Personal information
- Full name: Gary Malcolm Thomas
- Born: 31 October 1973 (age 52) Penzance, Cornwall, England
- Batting: Right-handed
- Bowling: Right-arm medium

Domestic team information
- 1992-present: Cornwall

Career statistics
| Competition | LA |
| Matches | 12 |
| Runs scored | 115 |
| Batting average | 9.58 |
| 100s/50s | –/– |
| Top score | 44 |
| Balls bowled | 48 |
| Wickets | – |
| Bowling average | – |
| 5 wickets in innings | – |
| 10 wickets in match | – |
| Best bowling | – |
| Catches/stumpings | 3/– |
- Source: Cricinfo, 17 October 2010

= Gary Thomas (cricketer, born 1973) =

English cricketer

Gary Malcolm Thomas (born 31 October 1973) is an English cricketer. Thomas is a right-handed batsman who bowled right-arm medium pace. He was born at Penzance, Cornwall.

Thomas made his Minor Counties Championship debut for Cornwall in 1992 against Dorset. From 1992 to present, he has represented the county in 108 Minor Counties Championship matches. Thomas also represents Cornwall in the MCCA Knockout Trophy. His debut in that competition came against Dorset in 1994. From 1994 to present, he has represented the county in 46 Trophy matches. From 1999 to 2001, he was the Cornwall captain.

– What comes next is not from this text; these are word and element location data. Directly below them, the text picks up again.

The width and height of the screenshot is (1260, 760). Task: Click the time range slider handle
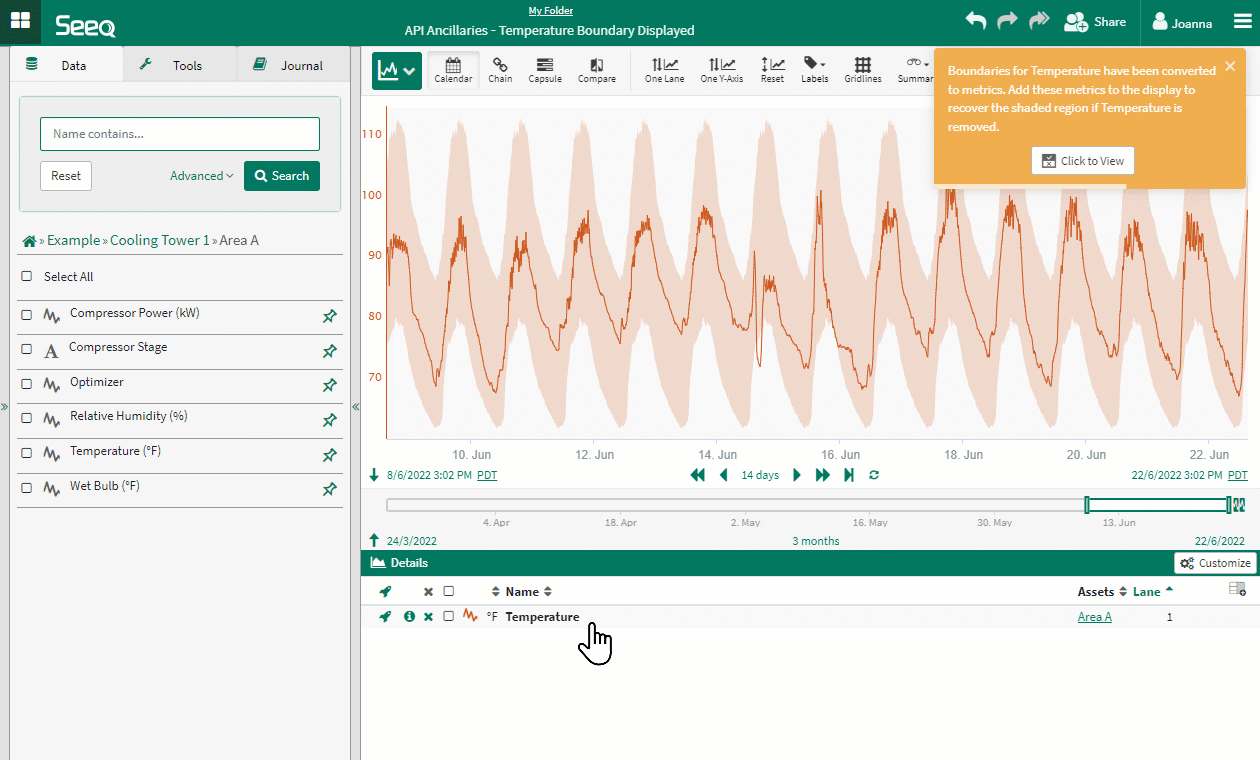(1087, 505)
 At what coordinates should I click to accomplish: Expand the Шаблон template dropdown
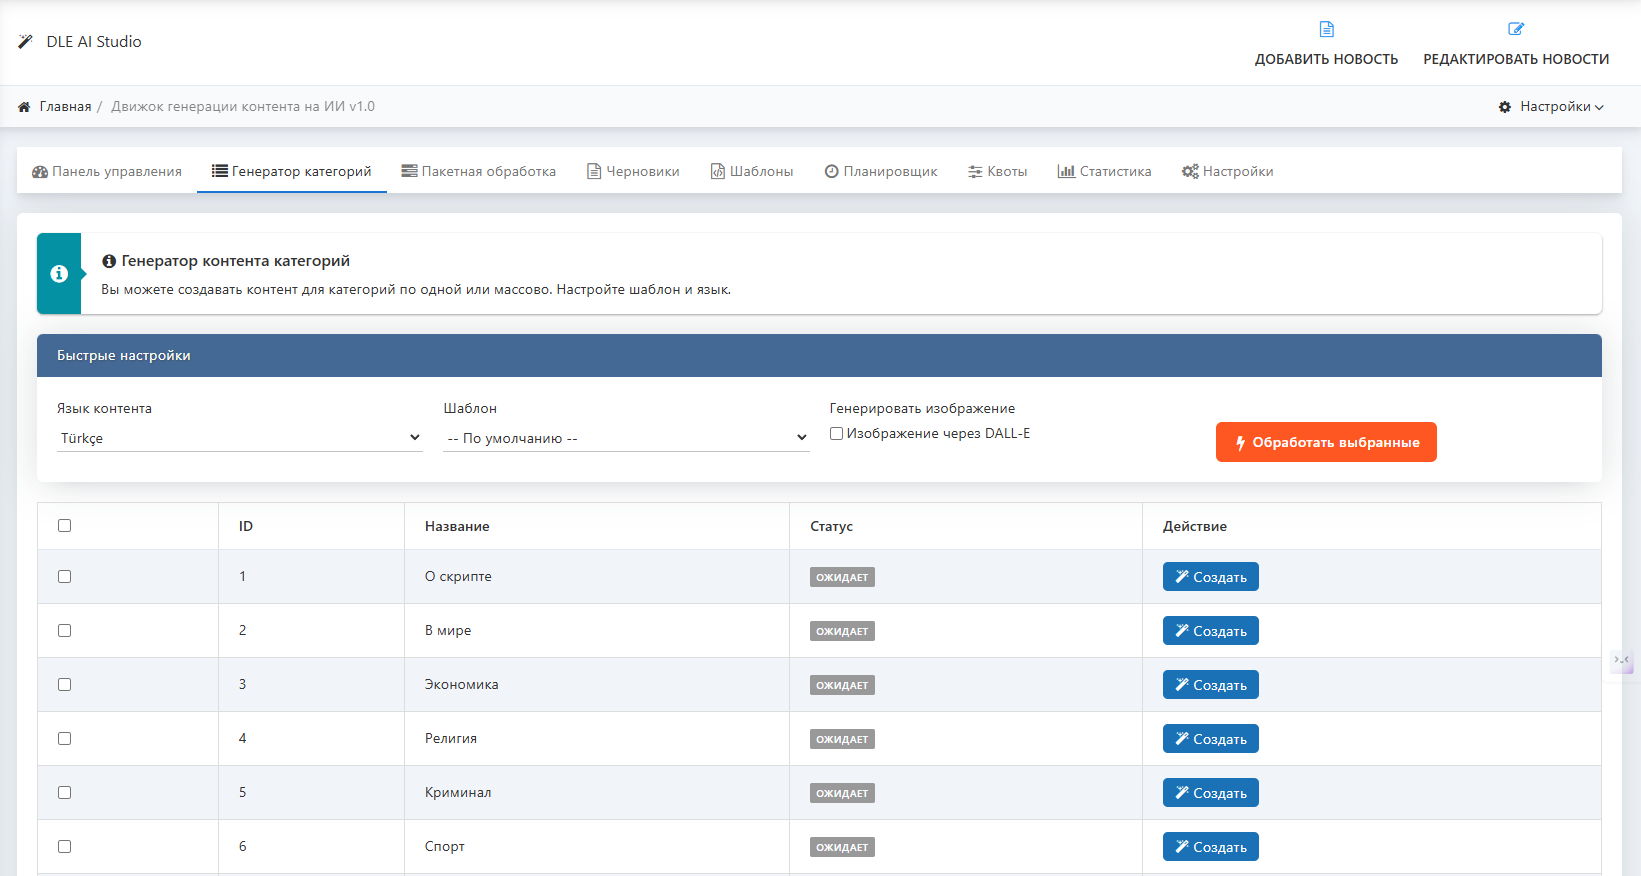pyautogui.click(x=626, y=438)
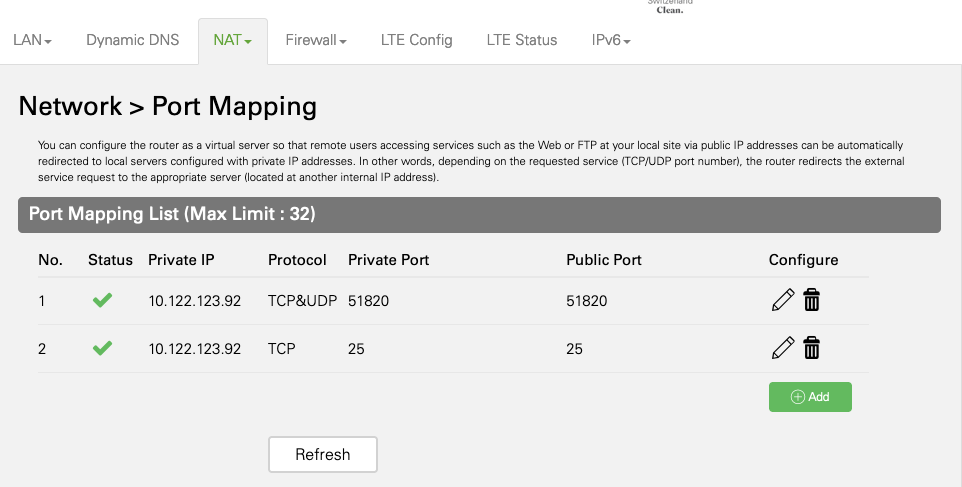Open the LTE Status tab
962x487 pixels.
tap(522, 41)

Thomas has also represented Cornwall in List A cricket. His debut List A match came against Middlesex in the 1995 NatWest Trophy. From 1995 to 2003, he represented the county in 12 List A matches, the last of which came against the Netherlands in the 1st round of the 2004 Cheltenham & Gloucester Trophy which was played in 2003. In his 12 List A matches, he scored 115 runs at a batting average of 9.58, with a high score of 44. In the field he took 3 catches.